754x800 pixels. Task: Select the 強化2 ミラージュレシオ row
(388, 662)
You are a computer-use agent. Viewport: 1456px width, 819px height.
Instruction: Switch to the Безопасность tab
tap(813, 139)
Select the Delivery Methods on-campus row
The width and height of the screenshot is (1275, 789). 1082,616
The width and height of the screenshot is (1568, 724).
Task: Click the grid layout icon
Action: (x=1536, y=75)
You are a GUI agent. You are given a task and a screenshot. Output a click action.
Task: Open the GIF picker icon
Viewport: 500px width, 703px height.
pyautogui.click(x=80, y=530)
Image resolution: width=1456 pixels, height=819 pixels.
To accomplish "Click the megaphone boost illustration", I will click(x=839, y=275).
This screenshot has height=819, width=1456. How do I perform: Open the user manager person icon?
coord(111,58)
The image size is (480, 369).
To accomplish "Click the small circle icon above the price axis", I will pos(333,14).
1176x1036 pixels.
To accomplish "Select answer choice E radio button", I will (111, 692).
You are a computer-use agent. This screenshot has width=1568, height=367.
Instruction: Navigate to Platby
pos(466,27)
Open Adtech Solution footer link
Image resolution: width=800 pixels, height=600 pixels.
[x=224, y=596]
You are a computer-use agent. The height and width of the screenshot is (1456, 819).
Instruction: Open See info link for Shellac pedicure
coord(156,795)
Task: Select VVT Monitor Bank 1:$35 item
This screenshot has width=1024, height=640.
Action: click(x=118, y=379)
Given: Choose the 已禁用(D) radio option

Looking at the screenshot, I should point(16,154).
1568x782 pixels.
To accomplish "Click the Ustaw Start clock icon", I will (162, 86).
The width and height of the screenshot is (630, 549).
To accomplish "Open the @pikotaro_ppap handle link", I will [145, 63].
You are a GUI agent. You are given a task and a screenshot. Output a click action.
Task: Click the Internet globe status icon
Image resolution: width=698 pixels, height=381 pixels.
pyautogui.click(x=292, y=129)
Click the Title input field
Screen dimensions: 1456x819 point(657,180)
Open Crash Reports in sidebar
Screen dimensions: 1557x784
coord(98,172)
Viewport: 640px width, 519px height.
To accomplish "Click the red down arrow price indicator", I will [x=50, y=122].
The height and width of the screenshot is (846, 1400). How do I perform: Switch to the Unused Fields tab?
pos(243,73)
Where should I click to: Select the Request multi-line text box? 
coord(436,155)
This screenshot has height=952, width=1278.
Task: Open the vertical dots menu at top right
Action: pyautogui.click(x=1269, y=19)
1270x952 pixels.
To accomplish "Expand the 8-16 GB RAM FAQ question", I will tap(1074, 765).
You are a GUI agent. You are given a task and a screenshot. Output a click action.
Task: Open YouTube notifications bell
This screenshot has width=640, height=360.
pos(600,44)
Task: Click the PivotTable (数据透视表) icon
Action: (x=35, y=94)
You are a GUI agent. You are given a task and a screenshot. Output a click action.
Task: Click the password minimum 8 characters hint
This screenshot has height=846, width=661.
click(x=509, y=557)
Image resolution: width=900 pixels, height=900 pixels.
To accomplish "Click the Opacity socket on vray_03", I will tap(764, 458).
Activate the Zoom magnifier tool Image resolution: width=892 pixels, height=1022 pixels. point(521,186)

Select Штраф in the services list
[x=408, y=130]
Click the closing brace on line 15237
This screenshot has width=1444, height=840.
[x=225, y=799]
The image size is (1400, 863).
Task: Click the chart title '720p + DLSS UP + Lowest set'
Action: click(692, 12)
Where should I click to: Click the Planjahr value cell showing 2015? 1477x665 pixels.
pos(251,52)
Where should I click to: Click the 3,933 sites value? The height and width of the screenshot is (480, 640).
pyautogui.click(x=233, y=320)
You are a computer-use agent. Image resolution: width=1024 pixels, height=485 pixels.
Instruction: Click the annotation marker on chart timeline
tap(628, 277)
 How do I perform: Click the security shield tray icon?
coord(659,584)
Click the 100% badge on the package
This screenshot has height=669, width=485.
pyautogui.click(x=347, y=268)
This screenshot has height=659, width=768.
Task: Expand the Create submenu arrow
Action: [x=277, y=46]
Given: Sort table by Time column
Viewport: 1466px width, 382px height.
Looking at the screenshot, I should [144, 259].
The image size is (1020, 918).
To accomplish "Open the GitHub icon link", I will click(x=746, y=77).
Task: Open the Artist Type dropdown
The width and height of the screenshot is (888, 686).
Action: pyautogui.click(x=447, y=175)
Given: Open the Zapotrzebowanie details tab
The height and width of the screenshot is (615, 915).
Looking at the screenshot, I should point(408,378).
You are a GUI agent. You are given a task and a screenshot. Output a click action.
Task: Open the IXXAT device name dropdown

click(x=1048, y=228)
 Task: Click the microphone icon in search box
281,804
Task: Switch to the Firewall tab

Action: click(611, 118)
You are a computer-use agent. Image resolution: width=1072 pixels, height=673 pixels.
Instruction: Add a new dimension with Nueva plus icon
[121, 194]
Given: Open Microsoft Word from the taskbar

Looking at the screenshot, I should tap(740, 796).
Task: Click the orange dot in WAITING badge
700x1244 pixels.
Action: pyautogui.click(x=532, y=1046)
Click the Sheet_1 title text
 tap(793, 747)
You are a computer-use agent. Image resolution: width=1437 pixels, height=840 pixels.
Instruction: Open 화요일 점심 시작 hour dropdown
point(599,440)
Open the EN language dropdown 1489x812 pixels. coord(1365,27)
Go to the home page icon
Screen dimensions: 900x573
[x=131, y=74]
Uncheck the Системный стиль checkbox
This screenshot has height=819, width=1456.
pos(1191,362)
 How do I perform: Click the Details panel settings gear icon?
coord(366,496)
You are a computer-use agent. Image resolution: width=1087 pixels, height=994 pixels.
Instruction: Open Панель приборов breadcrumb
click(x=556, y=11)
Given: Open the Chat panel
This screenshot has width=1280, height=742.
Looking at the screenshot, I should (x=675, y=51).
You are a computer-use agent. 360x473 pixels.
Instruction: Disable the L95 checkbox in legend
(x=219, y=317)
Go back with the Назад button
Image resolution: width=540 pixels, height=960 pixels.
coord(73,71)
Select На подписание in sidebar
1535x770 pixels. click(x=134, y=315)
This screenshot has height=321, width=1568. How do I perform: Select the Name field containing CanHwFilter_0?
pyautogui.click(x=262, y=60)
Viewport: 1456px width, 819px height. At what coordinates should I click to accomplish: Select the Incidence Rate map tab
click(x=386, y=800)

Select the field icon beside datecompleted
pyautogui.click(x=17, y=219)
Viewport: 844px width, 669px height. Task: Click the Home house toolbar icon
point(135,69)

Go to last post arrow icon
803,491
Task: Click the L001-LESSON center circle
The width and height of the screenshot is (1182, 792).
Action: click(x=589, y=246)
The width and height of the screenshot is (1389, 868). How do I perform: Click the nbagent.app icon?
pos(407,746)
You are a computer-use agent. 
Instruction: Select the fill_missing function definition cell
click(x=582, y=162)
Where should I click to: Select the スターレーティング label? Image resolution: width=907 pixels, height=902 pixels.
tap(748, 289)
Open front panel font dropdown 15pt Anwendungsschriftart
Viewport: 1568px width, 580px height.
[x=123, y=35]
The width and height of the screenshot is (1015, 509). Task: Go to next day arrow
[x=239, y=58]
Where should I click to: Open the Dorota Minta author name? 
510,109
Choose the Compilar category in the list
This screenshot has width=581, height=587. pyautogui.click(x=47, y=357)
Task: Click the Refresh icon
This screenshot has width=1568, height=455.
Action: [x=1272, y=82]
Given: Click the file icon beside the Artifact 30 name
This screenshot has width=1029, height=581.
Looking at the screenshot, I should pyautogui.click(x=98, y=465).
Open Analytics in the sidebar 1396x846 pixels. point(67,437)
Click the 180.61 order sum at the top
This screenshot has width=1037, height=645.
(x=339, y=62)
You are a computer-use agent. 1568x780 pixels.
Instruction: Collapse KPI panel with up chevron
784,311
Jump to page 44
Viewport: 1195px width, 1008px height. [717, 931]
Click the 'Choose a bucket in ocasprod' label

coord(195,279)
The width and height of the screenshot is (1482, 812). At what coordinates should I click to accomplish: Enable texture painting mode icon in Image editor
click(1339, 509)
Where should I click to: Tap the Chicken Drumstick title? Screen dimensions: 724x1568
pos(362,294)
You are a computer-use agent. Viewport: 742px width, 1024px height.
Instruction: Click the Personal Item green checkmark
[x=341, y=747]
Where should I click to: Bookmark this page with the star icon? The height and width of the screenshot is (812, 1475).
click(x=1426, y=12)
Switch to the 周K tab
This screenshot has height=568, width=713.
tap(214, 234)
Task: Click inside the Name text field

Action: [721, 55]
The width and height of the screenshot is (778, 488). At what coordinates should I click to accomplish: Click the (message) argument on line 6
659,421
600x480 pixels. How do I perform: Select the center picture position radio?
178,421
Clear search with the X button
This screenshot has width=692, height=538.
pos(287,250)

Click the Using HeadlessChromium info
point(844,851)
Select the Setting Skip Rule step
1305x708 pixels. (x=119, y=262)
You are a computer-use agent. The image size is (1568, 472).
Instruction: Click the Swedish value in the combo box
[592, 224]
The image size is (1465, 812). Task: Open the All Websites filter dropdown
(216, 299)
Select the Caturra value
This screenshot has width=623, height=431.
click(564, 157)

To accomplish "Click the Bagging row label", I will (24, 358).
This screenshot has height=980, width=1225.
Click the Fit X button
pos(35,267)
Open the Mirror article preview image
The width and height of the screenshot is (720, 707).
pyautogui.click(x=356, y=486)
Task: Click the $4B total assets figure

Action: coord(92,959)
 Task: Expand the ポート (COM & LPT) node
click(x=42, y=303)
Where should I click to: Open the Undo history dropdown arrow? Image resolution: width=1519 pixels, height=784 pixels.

·····

▶ _Set exercise_
Please return the items above from the line with "Click the closing brace on line 15237" to the line with "tap(628, 277)", both ends included, exactly as they appear.

▶ _Response to the exercise_
Click the closing brace on line 15237
This screenshot has width=1444, height=840.
[x=225, y=799]
The image size is (1400, 863).
Task: Click the chart title '720p + DLSS UP + Lowest set'
Action: click(692, 12)
Where should I click to: Click the Planjahr value cell showing 2015? 1477x665 pixels.
pos(251,52)
Where should I click to: Click the 3,933 sites value? The height and width of the screenshot is (480, 640).
pyautogui.click(x=233, y=320)
You are a computer-use agent. Image resolution: width=1024 pixels, height=485 pixels.
Instruction: Click the annotation marker on chart timeline
tap(628, 277)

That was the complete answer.